Rural Minnesota can compete with the world if the telecommunication tools are available. Investing in broadband will let rural school districts offer college-level classes at local high schools, rather than watching their best and brightest children driving miles to college campuses.
In addition to supporting bonding proposals that can grow jobs in rural Minnesota, rural legislators need to support government redesign efforts that empower local cities, counties, towns and schools to make decisions that make sense for their communities.
Is it really necessary to have some state economic development staffer coming into your community when the county and city have local economic development staff? State employees are looking for the big score, while local staffs recognize that economic development is adding one job at a time in each community.

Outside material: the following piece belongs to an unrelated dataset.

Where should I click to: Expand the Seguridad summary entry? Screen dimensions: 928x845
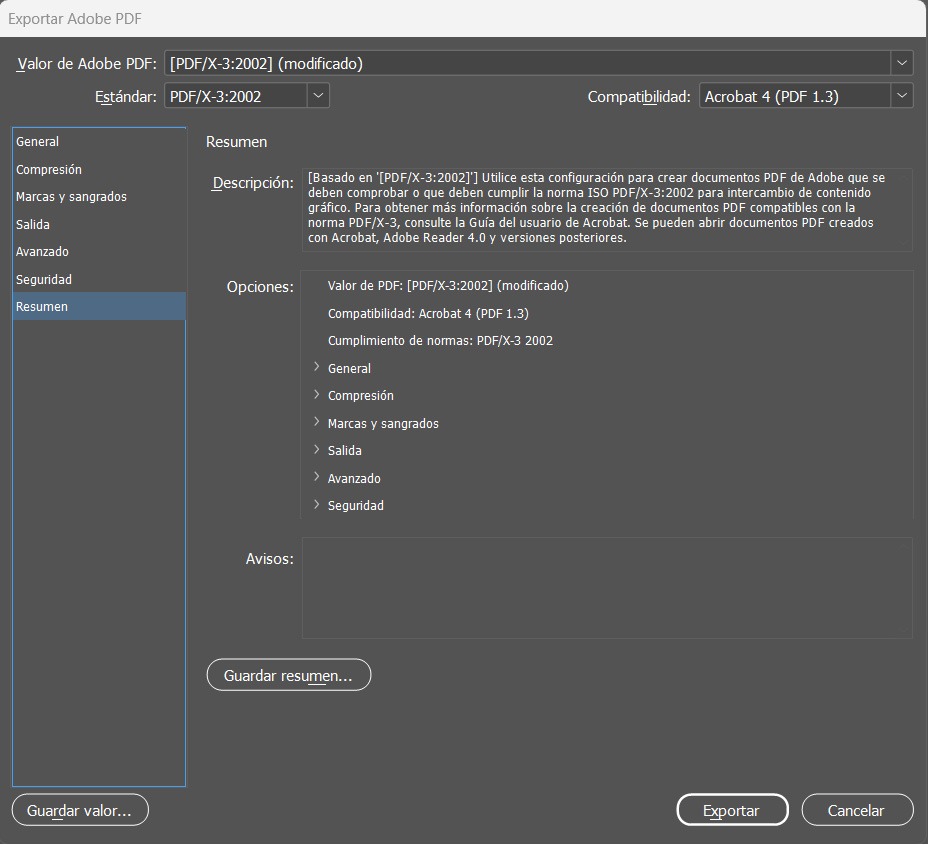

Last but not least, as the state makes the budget cuts it needs to make to resolve the state's $6.2 billion shortfall, rural legislators need to recognize that cuts in support services to seniors, reductions in state aid to cities and counties and less school funding will have a greater impact on rural communities than on urban, suburban and exurban communities.
If cuts are made, set the outcomes that need to be met and have the state get out of the way of local officials.
Rural legislators need to look at who is leading their caucuses and be concerned that Republican and Democratic leaders may be more than happy to throw rural Minnesota under the bus. By forming a bipartisan rural caucus, rural legislators can be in the game, be part of the discussion and be the tipping point for legislative decisions.
Mulder served for 21 years as executive director of the Association of Minnesota Counties. He also was Independence Party candidate Tom Horner's running mate in the 2010 Minnesota governor's race.